## AIM OF THE EXERCISE
Repeat the material exactly, leaving no line out.

(RECORDED INFORMATION)

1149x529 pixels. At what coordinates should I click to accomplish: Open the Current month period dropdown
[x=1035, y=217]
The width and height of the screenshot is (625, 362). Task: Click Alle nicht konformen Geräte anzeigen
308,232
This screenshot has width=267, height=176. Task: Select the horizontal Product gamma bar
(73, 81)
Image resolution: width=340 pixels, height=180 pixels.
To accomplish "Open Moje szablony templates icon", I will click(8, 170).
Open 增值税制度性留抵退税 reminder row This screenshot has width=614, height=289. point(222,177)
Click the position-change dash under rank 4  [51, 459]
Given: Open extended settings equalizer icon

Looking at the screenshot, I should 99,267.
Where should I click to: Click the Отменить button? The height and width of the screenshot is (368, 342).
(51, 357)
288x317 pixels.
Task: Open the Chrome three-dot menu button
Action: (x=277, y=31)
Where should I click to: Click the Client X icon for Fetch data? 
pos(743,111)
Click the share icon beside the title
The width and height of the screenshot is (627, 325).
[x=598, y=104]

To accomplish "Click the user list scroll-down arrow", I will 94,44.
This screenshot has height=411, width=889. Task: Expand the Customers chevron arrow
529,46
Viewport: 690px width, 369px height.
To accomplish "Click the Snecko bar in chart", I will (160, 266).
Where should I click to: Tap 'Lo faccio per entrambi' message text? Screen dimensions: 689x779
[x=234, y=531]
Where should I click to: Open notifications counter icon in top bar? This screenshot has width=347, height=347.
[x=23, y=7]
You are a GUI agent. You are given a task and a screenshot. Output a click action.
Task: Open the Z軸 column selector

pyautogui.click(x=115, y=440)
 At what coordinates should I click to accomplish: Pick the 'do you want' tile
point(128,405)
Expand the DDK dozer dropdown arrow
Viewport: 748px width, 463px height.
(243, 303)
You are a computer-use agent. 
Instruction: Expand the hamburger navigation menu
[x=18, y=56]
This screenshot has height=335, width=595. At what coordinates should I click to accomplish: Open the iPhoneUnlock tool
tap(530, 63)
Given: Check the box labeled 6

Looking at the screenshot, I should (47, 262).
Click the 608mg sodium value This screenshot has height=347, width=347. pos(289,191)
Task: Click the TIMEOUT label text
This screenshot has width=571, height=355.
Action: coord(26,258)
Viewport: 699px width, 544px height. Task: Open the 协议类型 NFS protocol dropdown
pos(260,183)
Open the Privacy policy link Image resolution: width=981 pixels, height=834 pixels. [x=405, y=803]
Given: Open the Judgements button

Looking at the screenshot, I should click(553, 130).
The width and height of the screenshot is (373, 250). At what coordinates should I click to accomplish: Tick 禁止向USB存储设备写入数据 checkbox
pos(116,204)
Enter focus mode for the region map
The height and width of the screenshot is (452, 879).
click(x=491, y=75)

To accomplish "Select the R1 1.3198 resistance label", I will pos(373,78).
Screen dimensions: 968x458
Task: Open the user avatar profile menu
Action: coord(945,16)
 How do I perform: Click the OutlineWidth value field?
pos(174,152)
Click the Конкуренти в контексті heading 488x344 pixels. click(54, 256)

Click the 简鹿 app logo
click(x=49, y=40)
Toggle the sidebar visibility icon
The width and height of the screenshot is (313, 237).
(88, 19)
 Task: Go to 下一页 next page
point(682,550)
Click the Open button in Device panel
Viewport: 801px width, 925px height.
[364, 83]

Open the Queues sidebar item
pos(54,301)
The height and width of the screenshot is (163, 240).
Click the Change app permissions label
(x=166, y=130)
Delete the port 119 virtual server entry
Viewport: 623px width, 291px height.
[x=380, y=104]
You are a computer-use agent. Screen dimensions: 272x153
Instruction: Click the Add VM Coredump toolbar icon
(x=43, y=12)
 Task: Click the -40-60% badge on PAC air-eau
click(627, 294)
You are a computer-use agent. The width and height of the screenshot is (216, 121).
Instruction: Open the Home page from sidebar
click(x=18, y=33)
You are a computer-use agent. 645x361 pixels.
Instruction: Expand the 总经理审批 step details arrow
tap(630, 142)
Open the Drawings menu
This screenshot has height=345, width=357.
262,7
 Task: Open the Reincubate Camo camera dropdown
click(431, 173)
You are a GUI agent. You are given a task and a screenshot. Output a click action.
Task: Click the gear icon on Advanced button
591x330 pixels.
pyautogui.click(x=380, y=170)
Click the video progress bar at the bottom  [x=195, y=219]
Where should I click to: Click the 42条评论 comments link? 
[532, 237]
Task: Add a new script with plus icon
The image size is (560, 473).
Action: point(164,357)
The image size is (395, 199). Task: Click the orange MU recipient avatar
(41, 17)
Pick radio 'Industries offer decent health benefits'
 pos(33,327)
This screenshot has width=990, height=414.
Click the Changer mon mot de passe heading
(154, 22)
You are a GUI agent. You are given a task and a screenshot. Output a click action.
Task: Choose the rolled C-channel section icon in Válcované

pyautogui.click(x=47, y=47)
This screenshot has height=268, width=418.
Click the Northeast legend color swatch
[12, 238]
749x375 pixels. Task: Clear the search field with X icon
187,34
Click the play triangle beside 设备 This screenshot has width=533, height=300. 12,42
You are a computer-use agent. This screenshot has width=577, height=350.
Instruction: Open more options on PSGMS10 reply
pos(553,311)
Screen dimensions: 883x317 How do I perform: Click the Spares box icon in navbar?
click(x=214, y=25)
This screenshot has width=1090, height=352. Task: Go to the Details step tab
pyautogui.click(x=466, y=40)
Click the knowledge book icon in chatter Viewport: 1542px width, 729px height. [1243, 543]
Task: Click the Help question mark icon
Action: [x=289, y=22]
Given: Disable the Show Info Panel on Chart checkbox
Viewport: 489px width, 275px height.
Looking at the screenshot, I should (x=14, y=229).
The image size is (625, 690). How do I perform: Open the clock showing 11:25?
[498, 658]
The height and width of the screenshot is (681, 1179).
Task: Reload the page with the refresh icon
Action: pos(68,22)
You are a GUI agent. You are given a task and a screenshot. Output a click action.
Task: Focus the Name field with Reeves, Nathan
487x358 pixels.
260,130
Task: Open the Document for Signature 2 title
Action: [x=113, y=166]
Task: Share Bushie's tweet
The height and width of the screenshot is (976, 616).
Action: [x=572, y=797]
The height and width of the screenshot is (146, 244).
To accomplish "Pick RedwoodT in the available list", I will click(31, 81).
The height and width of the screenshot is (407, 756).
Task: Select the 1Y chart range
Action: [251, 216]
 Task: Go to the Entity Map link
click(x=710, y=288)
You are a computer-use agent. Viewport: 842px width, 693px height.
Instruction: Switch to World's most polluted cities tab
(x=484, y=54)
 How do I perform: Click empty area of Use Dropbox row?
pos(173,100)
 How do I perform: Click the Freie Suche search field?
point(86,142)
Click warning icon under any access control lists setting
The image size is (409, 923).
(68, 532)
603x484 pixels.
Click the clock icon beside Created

(End RECORDED INFORMATION)

## RESPONSE AREA
1149x529 pixels. At what coordinates should I click to accomplish: Open the Current month period dropdown
[x=1035, y=217]
The width and height of the screenshot is (625, 362). Task: Click Alle nicht konformen Geräte anzeigen
308,232
This screenshot has width=267, height=176. Task: Select the horizontal Product gamma bar
(73, 81)
Image resolution: width=340 pixels, height=180 pixels.
To accomplish "Open Moje szablony templates icon", I will click(8, 170).
Open 增值税制度性留抵退税 reminder row This screenshot has width=614, height=289. point(222,177)
Click the position-change dash under rank 4  [51, 459]
Given: Open extended settings equalizer icon

Looking at the screenshot, I should 99,267.
Where should I click to: Click the Отменить button? The height and width of the screenshot is (368, 342).
(51, 357)
288x317 pixels.
Task: Open the Chrome three-dot menu button
Action: (x=277, y=31)
Where should I click to: Click the Client X icon for Fetch data? 
pos(743,111)
Click the share icon beside the title
The width and height of the screenshot is (627, 325).
[x=598, y=104]

To accomplish "Click the user list scroll-down arrow", I will 94,44.
This screenshot has height=411, width=889. Task: Expand the Customers chevron arrow
529,46
Viewport: 690px width, 369px height.
To accomplish "Click the Snecko bar in chart", I will (160, 266).
Where should I click to: Tap 'Lo faccio per entrambi' message text? Screen dimensions: 689x779
[x=234, y=531]
Where should I click to: Open notifications counter icon in top bar? This screenshot has width=347, height=347.
[x=23, y=7]
You are a GUI agent. You are given a task and a screenshot. Output a click action.
Task: Open the Z軸 column selector

pyautogui.click(x=115, y=440)
 At what coordinates should I click to accomplish: Pick the 'do you want' tile
point(128,405)
Expand the DDK dozer dropdown arrow
Viewport: 748px width, 463px height.
(243, 303)
You are a computer-use agent. 
Instruction: Expand the hamburger navigation menu
[x=18, y=56]
This screenshot has height=335, width=595. At what coordinates should I click to accomplish: Open the iPhoneUnlock tool
tap(530, 63)
Given: Check the box labeled 6

Looking at the screenshot, I should (47, 262).
Click the 608mg sodium value This screenshot has height=347, width=347. pos(289,191)
Task: Click the TIMEOUT label text
This screenshot has width=571, height=355.
Action: coord(26,258)
Viewport: 699px width, 544px height. Task: Open the 协议类型 NFS protocol dropdown
pos(260,183)
Open the Privacy policy link Image resolution: width=981 pixels, height=834 pixels. [x=405, y=803]
Given: Open the Judgements button

Looking at the screenshot, I should click(553, 130).
The width and height of the screenshot is (373, 250). At what coordinates should I click to accomplish: Tick 禁止向USB存储设备写入数据 checkbox
pos(116,204)
Enter focus mode for the region map
The height and width of the screenshot is (452, 879).
click(x=491, y=75)

To accomplish "Select the R1 1.3198 resistance label", I will pos(373,78).
Screen dimensions: 968x458
Task: Open the user avatar profile menu
Action: coord(945,16)
 How do I perform: Click the OutlineWidth value field?
pos(174,152)
Click the Конкуренти в контексті heading 488x344 pixels. click(54, 256)

Click the 简鹿 app logo
click(x=49, y=40)
Toggle the sidebar visibility icon
The width and height of the screenshot is (313, 237).
(88, 19)
 Task: Go to 下一页 next page
point(682,550)
Click the Open button in Device panel
Viewport: 801px width, 925px height.
[364, 83]

Open the Queues sidebar item
pos(54,301)
The height and width of the screenshot is (163, 240).
Click the Change app permissions label
(x=166, y=130)
Delete the port 119 virtual server entry
Viewport: 623px width, 291px height.
[x=380, y=104]
You are a computer-use agent. Screen dimensions: 272x153
Instruction: Click the Add VM Coredump toolbar icon
(x=43, y=12)
 Task: Click the -40-60% badge on PAC air-eau
click(627, 294)
You are a computer-use agent. The width and height of the screenshot is (216, 121).
Instruction: Open the Home page from sidebar
click(x=18, y=33)
You are a computer-use agent. 645x361 pixels.
Instruction: Expand the 总经理审批 step details arrow
tap(630, 142)
Open the Drawings menu
This screenshot has height=345, width=357.
262,7
 Task: Open the Reincubate Camo camera dropdown
click(431, 173)
You are a GUI agent. You are given a task and a screenshot. Output a click action.
Task: Click the gear icon on Advanced button
591x330 pixels.
pyautogui.click(x=380, y=170)
Click the video progress bar at the bottom  [x=195, y=219]
Where should I click to: Click the 42条评论 comments link? 
[532, 237]
Task: Add a new script with plus icon
The image size is (560, 473).
Action: point(164,357)
The image size is (395, 199). Task: Click the orange MU recipient avatar
(41, 17)
Pick radio 'Industries offer decent health benefits'
 pos(33,327)
This screenshot has width=990, height=414.
Click the Changer mon mot de passe heading
(154, 22)
You are a GUI agent. You are given a task and a screenshot. Output a click action.
Task: Choose the rolled C-channel section icon in Válcované

pyautogui.click(x=47, y=47)
This screenshot has height=268, width=418.
Click the Northeast legend color swatch
[12, 238]
749x375 pixels. Task: Clear the search field with X icon
187,34
Click the play triangle beside 设备 This screenshot has width=533, height=300. 12,42
You are a computer-use agent. This screenshot has width=577, height=350.
Instruction: Open more options on PSGMS10 reply
pos(553,311)
Screen dimensions: 883x317 How do I perform: Click the Spares box icon in navbar?
click(x=214, y=25)
This screenshot has width=1090, height=352. Task: Go to the Details step tab
pyautogui.click(x=466, y=40)
Click the knowledge book icon in chatter Viewport: 1542px width, 729px height. [1243, 543]
Task: Click the Help question mark icon
Action: [x=289, y=22]
Given: Disable the Show Info Panel on Chart checkbox
Viewport: 489px width, 275px height.
Looking at the screenshot, I should (x=14, y=229).
The image size is (625, 690). How do I perform: Open the clock showing 11:25?
[498, 658]
The height and width of the screenshot is (681, 1179).
Task: Reload the page with the refresh icon
Action: pos(68,22)
You are a GUI agent. You are given a task and a screenshot. Output a click action.
Task: Focus the Name field with Reeves, Nathan
487x358 pixels.
260,130
Task: Open the Document for Signature 2 title
Action: [x=113, y=166]
Task: Share Bushie's tweet
The height and width of the screenshot is (976, 616).
Action: [x=572, y=797]
The height and width of the screenshot is (146, 244).
To accomplish "Pick RedwoodT in the available list", I will click(31, 81).
The height and width of the screenshot is (407, 756).
Task: Select the 1Y chart range
Action: [251, 216]
 Task: Go to the Entity Map link
click(x=710, y=288)
You are a computer-use agent. Viewport: 842px width, 693px height.
Instruction: Switch to World's most polluted cities tab
(x=484, y=54)
 How do I perform: Click empty area of Use Dropbox row?
pos(173,100)
 How do I perform: Click the Freie Suche search field?
point(86,142)
Click warning icon under any access control lists setting
The image size is (409, 923).
(68, 532)
603x484 pixels.
Click the clock icon beside Created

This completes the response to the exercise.